[Work instructions]
What do these questions get from the passage on the Seahawks' running game?
1. On what show was Carroll speaking?
2. Where did the Seahawks finish in rushing efficiency last year?
3. What is the third element the Seahawks' offense has incorporated at its best?

"We wanted to work really hard at regaining the mentality about running the football," Carroll said on the John Clayton Show on 710 ESPN Seattle. "That's something that's really important to us. We knew that we lost that edge last year when Russell [Wilson] was hurt and when Thomas [Rawls] was hurt. Both those guys were injured for eight weeks, nine weeks, or something during the season. So it took us a while to get going. And we didn't find the kind of rhythm that we wanted."
The Seahawks finished 23rd in rushing efficiency last year, the first time they had finished below seventh in Wilson's five seasons as their quarterback. Offensively, when the Seahawks have been at their best, they've incorporated three elements. One is a punishing run game. Two is a quick-hitting passing game that makes up for issues in pass protection. And third is a play-action attack that can lead to explosive shots downfield.

[Material shown]
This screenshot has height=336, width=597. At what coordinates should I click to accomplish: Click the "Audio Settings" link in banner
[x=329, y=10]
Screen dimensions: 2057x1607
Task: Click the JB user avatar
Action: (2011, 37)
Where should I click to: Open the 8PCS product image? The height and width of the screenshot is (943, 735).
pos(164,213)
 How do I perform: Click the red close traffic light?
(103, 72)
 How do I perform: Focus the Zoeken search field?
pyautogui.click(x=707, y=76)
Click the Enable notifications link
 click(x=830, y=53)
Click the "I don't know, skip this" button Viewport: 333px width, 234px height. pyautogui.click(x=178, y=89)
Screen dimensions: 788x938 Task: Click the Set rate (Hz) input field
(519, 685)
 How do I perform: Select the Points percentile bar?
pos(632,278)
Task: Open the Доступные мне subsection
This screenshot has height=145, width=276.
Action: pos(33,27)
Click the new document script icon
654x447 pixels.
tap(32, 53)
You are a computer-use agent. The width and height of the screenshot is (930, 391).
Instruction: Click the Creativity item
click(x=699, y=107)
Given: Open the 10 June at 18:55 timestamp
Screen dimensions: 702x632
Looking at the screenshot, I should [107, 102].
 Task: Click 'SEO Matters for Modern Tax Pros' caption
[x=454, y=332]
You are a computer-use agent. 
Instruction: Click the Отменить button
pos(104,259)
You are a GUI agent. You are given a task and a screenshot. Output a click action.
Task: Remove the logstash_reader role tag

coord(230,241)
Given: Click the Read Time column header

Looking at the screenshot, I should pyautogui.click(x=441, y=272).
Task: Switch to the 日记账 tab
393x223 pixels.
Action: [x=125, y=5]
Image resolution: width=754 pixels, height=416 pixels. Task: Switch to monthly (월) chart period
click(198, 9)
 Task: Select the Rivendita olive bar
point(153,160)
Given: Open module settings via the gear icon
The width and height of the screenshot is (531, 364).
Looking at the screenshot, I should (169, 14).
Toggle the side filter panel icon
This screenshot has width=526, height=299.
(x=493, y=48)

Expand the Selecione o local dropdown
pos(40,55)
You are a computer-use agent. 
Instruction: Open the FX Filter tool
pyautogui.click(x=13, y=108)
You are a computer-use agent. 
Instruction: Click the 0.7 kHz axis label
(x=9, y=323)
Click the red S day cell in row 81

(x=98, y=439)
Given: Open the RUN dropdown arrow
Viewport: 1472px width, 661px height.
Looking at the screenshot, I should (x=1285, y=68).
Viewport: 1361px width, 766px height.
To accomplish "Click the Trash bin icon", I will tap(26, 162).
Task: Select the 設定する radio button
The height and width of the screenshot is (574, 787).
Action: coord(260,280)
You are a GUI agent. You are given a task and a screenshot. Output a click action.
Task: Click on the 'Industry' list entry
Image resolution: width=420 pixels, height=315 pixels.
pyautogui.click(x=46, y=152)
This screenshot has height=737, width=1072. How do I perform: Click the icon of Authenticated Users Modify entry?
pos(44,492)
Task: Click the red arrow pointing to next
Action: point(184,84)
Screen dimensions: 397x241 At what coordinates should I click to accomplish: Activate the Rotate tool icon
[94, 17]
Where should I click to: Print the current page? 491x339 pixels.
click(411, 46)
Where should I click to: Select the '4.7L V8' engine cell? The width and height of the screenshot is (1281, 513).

[Your solution]
1. The John Clayton Show on 710 ESPN Seattle.
2. 23rd.
3. A play-action attack that can lead to explosive shots downfield.